In addition he played (mostly on top board) for the British team in 11 of the Anglo-American cable matches which commenced in 1896 and in the first six matches he recorded a score of 3½-2½ against the top American, Harry Pillsbury.
It is estimated that Blackburne played 100,000 games in his career, more than any other professional chess-player.[unreliable source?] However, he still had time to marry three times and with his second wife, Beatrice Lapham, he had a son, Julius, and with his third wife Mary Goodway (née Fox) another son, Frederick.[unreliable source?]
The dubious chess opening the Blackburne Shilling Gambit (1.e4 e5 2.Nf3 Nc6 3.Bc4 Nd4?!) has been named for Blackburne because he purportedly used it to win quickly against amateurs, thus winning the shilling wagered on the game. Chess historian Bill Wall questions this story because he could find no record of any games Blackburne played with this opening. The opening is mentioned by Steinitz in his book The Modern Chess Instructor (1889).[unreliable source?]
Blackburne wrote two articles on chess for The Strand Magazine, in December 1906 and December 1907, and annotated numerous games for chess magazines but he was never a chess correspondent for any publication.
In 1914, at the age of 72, Blackburne won a Special Brilliancy Prize for his win over Aron Nimzowitsch at the great St. Petersburg 1914 tournament, but failed to qualify for the final stage. That same year he tied for first place in the British championship with Frederick Yates, but ill health prevented him from contesting the play-off for the title. This was Blackburne's last major tournament. However, in 1921 Blackburne was still giving simultaneous exhibitions.[unreliable source?]
- Joseph Henry Blackburne vs Jacques Schwarz, DSB Kongress, Berlin 1881 Wilhelm Steinitz, who was no friend of Blackburne, wrote, "White's design ...belongs to the finest efforts of chess genius ..."
- Joseph Henry Blackburne vs Samuel Lipschutz, New York 1889 A series of sacrifices demolishes the Black defenses.
- Emanuel Lasker vs Joseph Henry Blackburne, London (England) 1899 Blackburne, 58 years old and playing with the black pieces, beat the reigning world champion.
Blackburne is an icon of Romantic chess because of his wide open and highly tactical style of play.

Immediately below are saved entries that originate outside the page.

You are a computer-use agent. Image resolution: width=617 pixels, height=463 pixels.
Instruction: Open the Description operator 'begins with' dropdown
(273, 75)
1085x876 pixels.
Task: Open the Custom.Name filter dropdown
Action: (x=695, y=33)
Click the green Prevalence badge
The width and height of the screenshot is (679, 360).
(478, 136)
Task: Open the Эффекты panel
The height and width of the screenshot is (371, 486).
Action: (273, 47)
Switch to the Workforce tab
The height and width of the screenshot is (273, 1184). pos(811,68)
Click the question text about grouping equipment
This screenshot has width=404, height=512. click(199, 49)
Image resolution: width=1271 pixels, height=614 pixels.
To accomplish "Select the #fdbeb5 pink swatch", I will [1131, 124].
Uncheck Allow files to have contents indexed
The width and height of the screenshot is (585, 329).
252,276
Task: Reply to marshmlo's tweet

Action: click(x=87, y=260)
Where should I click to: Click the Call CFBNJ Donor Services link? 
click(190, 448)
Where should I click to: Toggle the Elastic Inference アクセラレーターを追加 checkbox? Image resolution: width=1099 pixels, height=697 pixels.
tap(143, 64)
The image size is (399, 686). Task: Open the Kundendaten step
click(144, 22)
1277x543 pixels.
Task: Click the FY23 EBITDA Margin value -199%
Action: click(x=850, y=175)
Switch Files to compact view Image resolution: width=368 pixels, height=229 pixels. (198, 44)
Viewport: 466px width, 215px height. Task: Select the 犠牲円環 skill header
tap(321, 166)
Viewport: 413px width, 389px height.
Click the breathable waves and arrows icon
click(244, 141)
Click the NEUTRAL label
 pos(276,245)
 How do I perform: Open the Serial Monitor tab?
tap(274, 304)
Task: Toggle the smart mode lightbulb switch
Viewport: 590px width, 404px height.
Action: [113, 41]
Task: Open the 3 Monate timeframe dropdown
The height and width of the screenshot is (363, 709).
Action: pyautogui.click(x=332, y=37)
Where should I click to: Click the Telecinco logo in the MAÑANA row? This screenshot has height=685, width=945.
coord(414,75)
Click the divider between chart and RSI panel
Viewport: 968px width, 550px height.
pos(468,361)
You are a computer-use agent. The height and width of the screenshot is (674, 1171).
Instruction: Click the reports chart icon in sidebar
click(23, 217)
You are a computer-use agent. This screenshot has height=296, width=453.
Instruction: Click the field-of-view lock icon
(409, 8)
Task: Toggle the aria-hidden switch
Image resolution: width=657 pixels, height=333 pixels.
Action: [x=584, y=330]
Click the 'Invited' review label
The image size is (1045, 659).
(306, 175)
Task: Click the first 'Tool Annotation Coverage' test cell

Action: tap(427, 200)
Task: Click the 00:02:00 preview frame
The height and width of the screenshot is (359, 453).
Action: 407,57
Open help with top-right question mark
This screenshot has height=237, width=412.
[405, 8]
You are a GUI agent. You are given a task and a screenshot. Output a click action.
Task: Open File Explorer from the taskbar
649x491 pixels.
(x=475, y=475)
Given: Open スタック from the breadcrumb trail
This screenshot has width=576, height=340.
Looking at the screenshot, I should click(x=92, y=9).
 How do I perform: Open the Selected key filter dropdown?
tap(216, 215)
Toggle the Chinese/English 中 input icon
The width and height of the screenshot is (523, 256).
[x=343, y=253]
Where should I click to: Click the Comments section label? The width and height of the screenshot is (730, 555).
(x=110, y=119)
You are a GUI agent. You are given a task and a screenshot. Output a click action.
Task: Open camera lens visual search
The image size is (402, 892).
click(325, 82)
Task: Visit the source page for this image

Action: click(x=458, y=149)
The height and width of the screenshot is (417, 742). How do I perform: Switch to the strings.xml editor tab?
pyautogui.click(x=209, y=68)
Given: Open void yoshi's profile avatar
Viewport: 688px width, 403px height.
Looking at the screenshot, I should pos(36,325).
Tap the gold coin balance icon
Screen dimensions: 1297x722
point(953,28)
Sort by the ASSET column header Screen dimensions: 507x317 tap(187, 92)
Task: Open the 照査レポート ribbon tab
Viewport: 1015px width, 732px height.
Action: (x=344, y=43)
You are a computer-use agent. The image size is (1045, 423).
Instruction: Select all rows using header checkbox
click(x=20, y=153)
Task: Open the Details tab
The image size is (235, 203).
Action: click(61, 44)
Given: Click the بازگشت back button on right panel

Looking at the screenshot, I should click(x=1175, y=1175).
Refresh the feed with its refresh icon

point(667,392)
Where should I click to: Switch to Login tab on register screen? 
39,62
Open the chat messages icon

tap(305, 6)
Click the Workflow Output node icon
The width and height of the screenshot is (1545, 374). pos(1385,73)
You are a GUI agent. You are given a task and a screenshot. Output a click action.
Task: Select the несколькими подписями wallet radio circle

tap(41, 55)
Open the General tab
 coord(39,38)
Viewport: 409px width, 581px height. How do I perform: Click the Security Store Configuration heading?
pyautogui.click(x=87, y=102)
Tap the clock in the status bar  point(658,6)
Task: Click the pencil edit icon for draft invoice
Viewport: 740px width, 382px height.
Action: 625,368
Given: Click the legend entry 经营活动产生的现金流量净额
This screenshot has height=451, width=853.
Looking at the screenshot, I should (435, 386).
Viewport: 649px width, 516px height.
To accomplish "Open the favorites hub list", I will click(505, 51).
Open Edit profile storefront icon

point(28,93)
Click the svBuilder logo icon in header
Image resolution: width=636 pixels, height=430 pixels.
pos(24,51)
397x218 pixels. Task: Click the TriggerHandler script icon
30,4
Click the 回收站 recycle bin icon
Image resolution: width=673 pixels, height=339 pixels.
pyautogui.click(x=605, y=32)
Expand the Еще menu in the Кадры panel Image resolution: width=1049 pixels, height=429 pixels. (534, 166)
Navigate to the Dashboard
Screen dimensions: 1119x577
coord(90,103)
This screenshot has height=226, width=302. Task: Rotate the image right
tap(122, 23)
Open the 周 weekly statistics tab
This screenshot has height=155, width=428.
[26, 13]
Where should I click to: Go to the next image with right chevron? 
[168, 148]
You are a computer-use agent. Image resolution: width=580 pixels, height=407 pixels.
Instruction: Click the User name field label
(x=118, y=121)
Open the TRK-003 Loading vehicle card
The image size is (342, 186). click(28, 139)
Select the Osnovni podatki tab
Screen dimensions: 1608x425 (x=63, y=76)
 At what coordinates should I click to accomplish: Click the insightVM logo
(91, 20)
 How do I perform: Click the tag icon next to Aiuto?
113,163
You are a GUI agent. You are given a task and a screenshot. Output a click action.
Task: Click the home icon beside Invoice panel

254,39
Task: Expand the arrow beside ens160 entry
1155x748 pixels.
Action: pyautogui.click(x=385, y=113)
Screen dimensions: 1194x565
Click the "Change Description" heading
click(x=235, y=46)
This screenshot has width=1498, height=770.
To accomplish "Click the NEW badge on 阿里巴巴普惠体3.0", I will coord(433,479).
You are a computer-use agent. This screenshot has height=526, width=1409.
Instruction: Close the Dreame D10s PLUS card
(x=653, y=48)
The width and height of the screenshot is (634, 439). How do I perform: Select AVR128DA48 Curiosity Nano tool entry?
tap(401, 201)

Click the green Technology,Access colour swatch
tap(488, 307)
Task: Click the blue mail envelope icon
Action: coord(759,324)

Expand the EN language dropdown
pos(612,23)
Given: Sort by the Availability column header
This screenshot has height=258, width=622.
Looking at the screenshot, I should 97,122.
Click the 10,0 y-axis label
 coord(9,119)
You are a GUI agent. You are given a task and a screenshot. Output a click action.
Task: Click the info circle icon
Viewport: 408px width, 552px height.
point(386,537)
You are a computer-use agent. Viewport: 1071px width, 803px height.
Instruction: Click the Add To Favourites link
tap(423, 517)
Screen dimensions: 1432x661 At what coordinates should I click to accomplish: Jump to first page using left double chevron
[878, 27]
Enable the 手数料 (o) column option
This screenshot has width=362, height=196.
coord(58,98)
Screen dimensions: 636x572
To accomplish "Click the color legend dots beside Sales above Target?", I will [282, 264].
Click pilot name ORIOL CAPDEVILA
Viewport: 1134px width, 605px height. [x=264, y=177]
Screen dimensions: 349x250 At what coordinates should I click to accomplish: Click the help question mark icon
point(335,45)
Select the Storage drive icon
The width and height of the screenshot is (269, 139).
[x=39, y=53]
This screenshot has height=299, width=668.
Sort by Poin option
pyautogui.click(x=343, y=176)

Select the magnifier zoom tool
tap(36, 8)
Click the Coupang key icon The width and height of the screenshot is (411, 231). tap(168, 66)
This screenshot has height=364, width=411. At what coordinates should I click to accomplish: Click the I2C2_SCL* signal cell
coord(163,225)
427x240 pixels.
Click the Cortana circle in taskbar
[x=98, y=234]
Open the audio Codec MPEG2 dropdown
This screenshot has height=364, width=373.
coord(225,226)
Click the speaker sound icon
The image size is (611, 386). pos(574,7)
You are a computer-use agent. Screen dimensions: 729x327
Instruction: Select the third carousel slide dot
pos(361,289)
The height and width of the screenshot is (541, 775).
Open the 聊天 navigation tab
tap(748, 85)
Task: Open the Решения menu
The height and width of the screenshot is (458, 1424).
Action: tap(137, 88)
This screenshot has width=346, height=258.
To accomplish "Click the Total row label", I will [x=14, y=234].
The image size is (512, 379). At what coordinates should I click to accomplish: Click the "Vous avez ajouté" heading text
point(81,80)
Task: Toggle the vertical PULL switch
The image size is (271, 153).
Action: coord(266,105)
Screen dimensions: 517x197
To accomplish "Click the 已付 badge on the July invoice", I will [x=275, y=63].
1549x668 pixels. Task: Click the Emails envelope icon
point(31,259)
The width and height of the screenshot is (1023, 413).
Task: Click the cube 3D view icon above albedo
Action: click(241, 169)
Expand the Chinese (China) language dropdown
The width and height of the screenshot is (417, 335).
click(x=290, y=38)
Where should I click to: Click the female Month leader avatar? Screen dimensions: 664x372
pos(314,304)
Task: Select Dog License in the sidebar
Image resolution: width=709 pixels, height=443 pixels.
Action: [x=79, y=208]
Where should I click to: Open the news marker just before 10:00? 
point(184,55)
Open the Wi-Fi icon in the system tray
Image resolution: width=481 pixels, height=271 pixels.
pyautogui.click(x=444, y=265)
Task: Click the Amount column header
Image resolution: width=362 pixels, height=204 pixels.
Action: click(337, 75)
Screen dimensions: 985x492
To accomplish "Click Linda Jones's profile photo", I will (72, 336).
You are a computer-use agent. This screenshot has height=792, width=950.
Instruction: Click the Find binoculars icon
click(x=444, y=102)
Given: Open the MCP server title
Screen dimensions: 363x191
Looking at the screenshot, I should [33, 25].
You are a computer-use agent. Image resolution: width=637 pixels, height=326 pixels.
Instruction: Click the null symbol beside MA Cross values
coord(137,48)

His large black beard and aggressive style earned him the nickname of "der Schwarze Tod" ("the Black Death", based on the plague of the same name) after his performance in the 1873 Vienna tournament.[unreliable source?] In 1881, according to one retrospective rating calculation, he was the second most successful player in the world. He was especially strong at endgames and had a great combinative ability which enabled him to win many brilliancy prizes, but he will be best remembered for his popular simultaneous and blindfold displays which captured the imagination of the general public who flocked to watch him.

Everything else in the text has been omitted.